Output only the span of lines that begins at the line containing "Given: Select the dotted grid view icon" and ends at the last line of the data, both included, exactly as they appear.

********************

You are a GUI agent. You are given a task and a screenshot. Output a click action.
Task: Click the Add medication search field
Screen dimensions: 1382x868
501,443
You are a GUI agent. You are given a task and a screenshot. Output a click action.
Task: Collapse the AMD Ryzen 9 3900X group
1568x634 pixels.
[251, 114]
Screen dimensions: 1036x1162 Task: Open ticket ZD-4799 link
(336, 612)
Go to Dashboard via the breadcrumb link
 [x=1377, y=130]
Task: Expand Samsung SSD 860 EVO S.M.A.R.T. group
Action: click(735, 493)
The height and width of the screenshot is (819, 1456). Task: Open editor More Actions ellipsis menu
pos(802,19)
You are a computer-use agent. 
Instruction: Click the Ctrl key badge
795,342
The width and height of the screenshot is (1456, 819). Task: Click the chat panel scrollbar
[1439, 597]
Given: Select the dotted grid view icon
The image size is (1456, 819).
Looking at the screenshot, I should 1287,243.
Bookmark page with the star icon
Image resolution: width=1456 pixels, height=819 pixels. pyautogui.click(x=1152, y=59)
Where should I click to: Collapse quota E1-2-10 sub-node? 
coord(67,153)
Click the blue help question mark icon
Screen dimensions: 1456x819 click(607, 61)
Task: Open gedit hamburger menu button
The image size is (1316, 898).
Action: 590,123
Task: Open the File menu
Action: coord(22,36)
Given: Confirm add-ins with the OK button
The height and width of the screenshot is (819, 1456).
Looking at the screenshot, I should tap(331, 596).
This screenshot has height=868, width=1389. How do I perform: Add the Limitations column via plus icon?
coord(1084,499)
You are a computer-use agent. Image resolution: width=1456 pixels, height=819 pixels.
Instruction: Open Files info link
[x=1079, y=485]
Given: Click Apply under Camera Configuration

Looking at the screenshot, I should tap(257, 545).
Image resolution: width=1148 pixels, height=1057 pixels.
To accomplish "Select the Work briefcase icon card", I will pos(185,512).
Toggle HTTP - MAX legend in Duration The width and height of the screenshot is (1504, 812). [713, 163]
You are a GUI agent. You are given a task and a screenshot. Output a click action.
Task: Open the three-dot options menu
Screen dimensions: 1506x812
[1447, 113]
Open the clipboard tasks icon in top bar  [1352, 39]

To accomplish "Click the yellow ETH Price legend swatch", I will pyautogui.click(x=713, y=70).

********************

▶ **RESPONSE AREA**
Given: Select the dotted grid view icon
The image size is (1456, 819).
Looking at the screenshot, I should 1287,243.
Bookmark page with the star icon
Image resolution: width=1456 pixels, height=819 pixels. pyautogui.click(x=1152, y=59)
Where should I click to: Collapse quota E1-2-10 sub-node? 
coord(67,153)
Click the blue help question mark icon
Screen dimensions: 1456x819 click(607, 61)
Task: Open gedit hamburger menu button
The image size is (1316, 898).
Action: 590,123
Task: Open the File menu
Action: coord(22,36)
Given: Confirm add-ins with the OK button
The height and width of the screenshot is (819, 1456).
Looking at the screenshot, I should tap(331, 596).
This screenshot has height=868, width=1389. How do I perform: Add the Limitations column via plus icon?
coord(1084,499)
You are a computer-use agent. Image resolution: width=1456 pixels, height=819 pixels.
Instruction: Open Files info link
[x=1079, y=485]
Given: Click Apply under Camera Configuration

Looking at the screenshot, I should tap(257, 545).
Image resolution: width=1148 pixels, height=1057 pixels.
To accomplish "Select the Work briefcase icon card", I will pos(185,512).
Toggle HTTP - MAX legend in Duration The width and height of the screenshot is (1504, 812). [713, 163]
You are a GUI agent. You are given a task and a screenshot. Output a click action.
Task: Open the three-dot options menu
Screen dimensions: 1506x812
[1447, 113]
Open the clipboard tasks icon in top bar  [1352, 39]

To accomplish "Click the yellow ETH Price legend swatch", I will pyautogui.click(x=713, y=70).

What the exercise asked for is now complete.